Police officers set down markers in an intersection at the scene of a crash. A police cruiser is in the background, its doors open, with the front end smashed into a building.
Police officers set down markers at Notre Dame Avenue and Donald Street after a crash involving a police cruiser on Sunday. (Riley Laychuk/CBC)

While surveillance video showed Ramage properly cleared each intersection before the one where the crash happened, when he got to Notre Dame Avenue and Donald Street he did not properly slow down to check for traffic before driving through the red light and ended up crashing into the front left side of a car coming from the other direction that had a green light.

“In all of the circumstances, [Ramage] is admitting that in that split second he absolutely was not having due regard for safety,” Labossiere said.

“He would never want to put anyone at risk, the public or even himself or his partner. He has a family and it’s his job everyday to make sure that he stays safe and gets home to his family. So this is certainly not something that he intended or wanted to happen.”

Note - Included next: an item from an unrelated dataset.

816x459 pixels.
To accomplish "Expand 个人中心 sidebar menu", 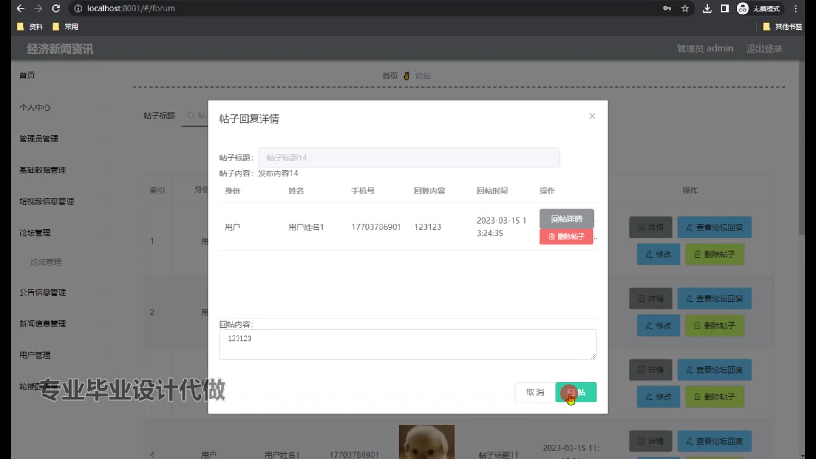I will click(x=35, y=108).
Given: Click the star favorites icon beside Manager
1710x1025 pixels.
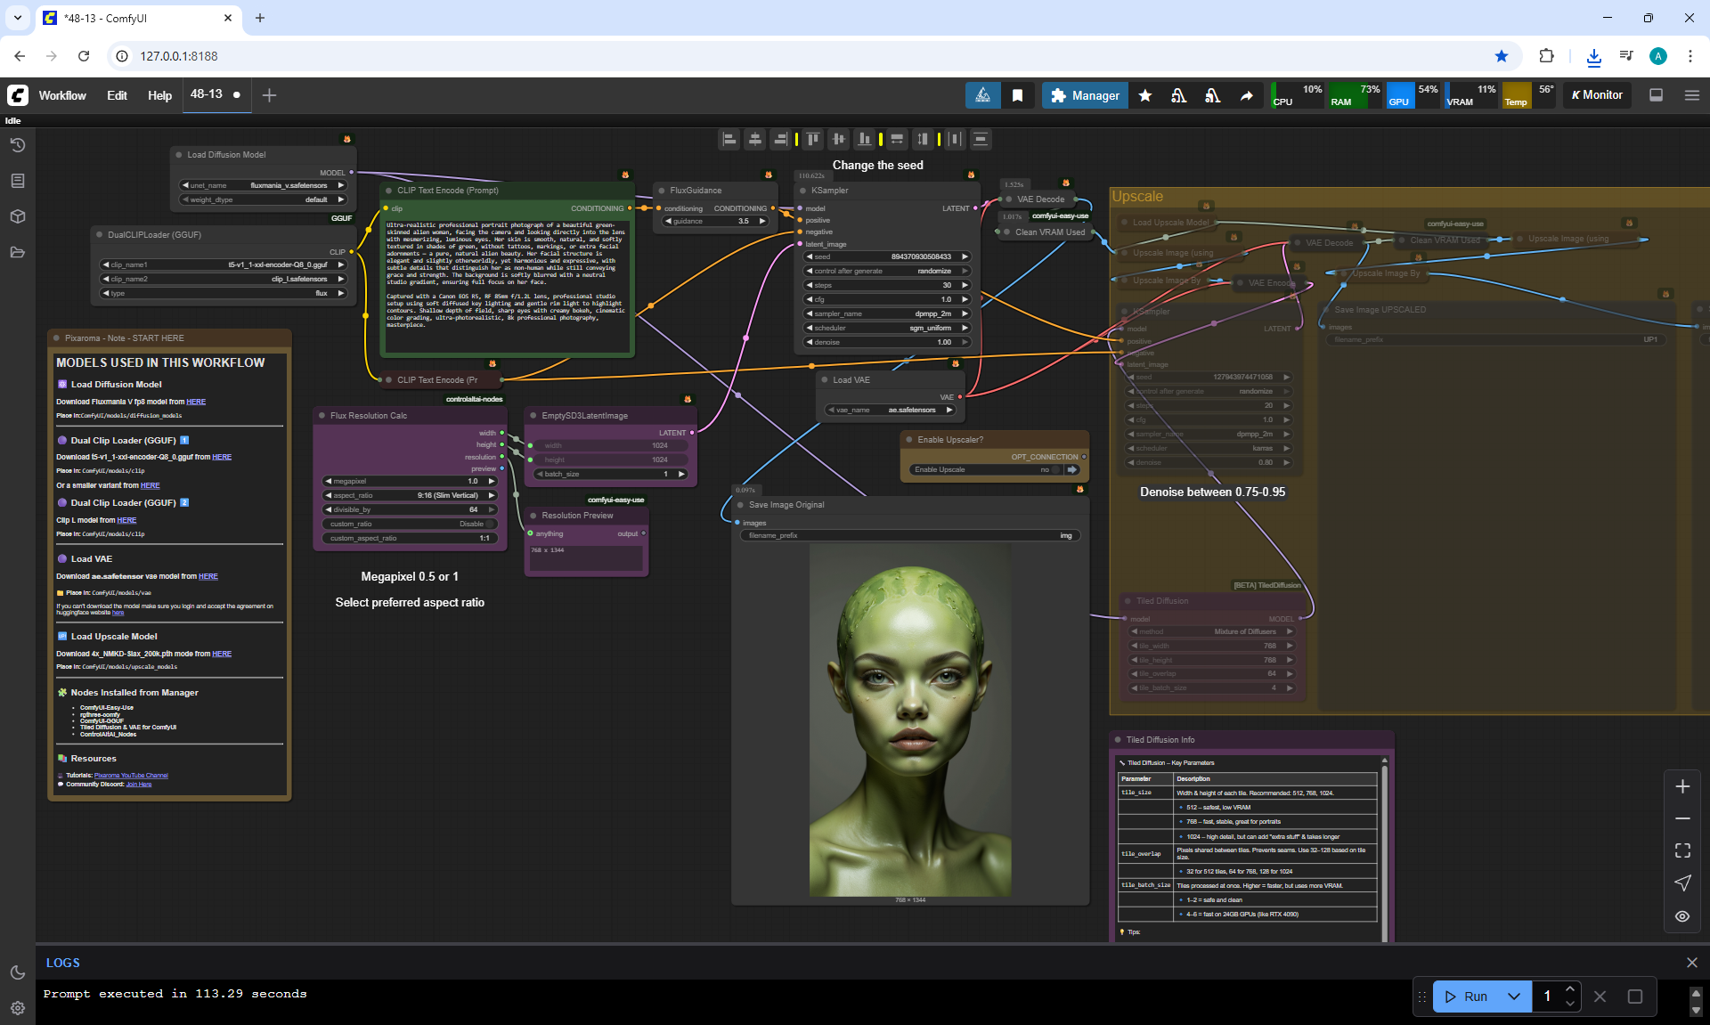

Police vehicle going 67 km/h at time of crash

Crown attorney Nick Reeves said crash data showed Ramage was going 81 km/h not long before the collision, but hit the brakes and steered to the left to try to avoid the crash one second before impact.

At the time of the crash, the police cruiser was travelling 67 km/h, and the car it hit was going 52 km/h. The posted speed limit was 50 km/h.

“At the end of the day, this is a traffic ticket,” Reeves said. “And I’m sure this isn’t lost on Const. Ramage that pursuits are inherently dangerous and unfortunately, you know, just that split second of absentmindedness can lead to a collision.”

Court heard the driver of the vehicle Ramage hit had a fracture to their right middle finger and a knee injury and was released from hospital without needing surgery. Ramage suffered a concussion and was away from work for a period of time afterward. 

“Certainly it’s not lost on Const. Ramage that the results of what occurred could have been worse. I think he’s certainly thankful that nobody was further injured,” defence lawyer Labossiere said.

Ramage was charged in October 2023 after an investigation by the Independent Investigation Unit of Manitoba. The police watchdog looks into all serious incidents involving on- and off-duty officers in the province.